━━━━━ EXTRACTED DATA ━━━━━
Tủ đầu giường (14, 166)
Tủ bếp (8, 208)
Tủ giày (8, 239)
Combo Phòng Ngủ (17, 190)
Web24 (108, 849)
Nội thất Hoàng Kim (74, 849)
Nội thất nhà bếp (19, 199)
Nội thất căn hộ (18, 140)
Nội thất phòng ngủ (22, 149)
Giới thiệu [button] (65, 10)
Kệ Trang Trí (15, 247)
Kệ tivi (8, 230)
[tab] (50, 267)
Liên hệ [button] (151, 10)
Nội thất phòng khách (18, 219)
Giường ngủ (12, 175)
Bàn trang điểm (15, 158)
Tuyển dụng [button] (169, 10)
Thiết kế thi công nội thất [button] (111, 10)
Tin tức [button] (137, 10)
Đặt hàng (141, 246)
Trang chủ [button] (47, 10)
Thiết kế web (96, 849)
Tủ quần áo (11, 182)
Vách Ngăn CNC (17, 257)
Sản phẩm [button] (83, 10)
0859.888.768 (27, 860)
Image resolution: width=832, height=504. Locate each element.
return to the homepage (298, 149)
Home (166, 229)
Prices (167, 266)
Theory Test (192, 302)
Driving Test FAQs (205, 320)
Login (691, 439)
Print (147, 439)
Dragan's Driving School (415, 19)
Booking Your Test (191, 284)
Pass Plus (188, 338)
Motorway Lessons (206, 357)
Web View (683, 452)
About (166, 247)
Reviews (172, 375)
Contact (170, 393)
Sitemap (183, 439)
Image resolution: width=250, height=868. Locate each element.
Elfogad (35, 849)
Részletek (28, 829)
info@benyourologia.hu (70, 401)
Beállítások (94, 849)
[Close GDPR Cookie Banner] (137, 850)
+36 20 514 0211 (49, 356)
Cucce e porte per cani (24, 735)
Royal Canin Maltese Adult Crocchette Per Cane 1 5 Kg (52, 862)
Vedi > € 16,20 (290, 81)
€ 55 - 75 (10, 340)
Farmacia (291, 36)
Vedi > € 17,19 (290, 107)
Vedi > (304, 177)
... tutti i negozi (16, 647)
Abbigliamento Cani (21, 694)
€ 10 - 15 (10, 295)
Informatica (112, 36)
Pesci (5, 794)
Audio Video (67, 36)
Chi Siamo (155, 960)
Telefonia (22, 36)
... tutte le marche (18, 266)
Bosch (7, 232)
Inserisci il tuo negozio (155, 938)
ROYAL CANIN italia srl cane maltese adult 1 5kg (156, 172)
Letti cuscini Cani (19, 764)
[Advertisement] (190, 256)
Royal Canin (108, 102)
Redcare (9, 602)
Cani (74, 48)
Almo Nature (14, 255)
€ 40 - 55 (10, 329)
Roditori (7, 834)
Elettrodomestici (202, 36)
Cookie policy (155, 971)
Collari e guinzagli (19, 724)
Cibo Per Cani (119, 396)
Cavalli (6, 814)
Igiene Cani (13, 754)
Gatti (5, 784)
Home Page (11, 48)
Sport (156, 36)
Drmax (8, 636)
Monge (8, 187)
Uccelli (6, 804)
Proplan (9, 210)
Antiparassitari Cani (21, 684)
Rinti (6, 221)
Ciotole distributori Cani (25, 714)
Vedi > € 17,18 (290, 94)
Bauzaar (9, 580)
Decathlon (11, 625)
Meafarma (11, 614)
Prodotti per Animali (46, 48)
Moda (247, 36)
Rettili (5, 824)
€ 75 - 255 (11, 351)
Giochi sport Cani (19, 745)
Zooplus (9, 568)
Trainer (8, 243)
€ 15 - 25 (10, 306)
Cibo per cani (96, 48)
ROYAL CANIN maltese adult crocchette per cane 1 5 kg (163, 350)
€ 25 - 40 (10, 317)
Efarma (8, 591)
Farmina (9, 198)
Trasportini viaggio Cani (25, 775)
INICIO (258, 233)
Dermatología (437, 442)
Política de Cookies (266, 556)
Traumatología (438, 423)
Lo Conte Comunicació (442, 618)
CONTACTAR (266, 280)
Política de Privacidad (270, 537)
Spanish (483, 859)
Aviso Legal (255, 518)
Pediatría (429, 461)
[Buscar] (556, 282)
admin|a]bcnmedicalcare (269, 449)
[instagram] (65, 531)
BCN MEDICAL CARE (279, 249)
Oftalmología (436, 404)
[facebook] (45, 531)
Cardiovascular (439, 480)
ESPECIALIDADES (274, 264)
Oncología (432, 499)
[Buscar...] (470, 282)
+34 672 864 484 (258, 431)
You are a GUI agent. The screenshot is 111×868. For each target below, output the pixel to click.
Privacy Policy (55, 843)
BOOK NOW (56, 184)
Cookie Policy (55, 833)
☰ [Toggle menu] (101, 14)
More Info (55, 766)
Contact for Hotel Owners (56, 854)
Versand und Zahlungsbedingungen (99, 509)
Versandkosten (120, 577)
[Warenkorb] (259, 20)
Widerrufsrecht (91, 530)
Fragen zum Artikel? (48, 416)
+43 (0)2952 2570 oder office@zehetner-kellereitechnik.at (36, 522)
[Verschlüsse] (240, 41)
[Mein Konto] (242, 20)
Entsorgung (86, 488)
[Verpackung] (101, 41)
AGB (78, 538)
━━━━━
- WHAT TO PRODUCE:
Retype the lines beginning with the one that contains "Dermatología (437, 442)" and continuing through the last line, both ends included.

- THE RESULT:
Dermatología (437, 442)
Política de Cookies (266, 556)
Traumatología (438, 423)
Lo Conte Comunicació (442, 618)
CONTACTAR (266, 280)
Política de Privacidad (270, 537)
Spanish (483, 859)
Aviso Legal (255, 518)
Pediatría (429, 461)
[Buscar] (556, 282)
admin|a]bcnmedicalcare (269, 449)
[instagram] (65, 531)
BCN MEDICAL CARE (279, 249)
Oftalmología (436, 404)
[facebook] (45, 531)
Cardiovascular (439, 480)
ESPECIALIDADES (274, 264)
Oncología (432, 499)
[Buscar...] (470, 282)
+34 672 864 484 (258, 431)
You are a GUI agent. The screenshot is 111×868. For each target below, output the pixel to click.
Privacy Policy (55, 843)
BOOK NOW (56, 184)
Cookie Policy (55, 833)
☰ [Toggle menu] (101, 14)
More Info (55, 766)
Contact for Hotel Owners (56, 854)
Versand und Zahlungsbedingungen (99, 509)
Versandkosten (120, 577)
[Warenkorb] (259, 20)
Widerrufsrecht (91, 530)
Fragen zum Artikel? (48, 416)
+43 (0)2952 2570 oder office@zehetner-kellereitechnik.at (36, 522)
[Verschlüsse] (240, 41)
[Mein Konto] (242, 20)
Entsorgung (86, 488)
[Verpackung] (101, 41)
AGB (78, 538)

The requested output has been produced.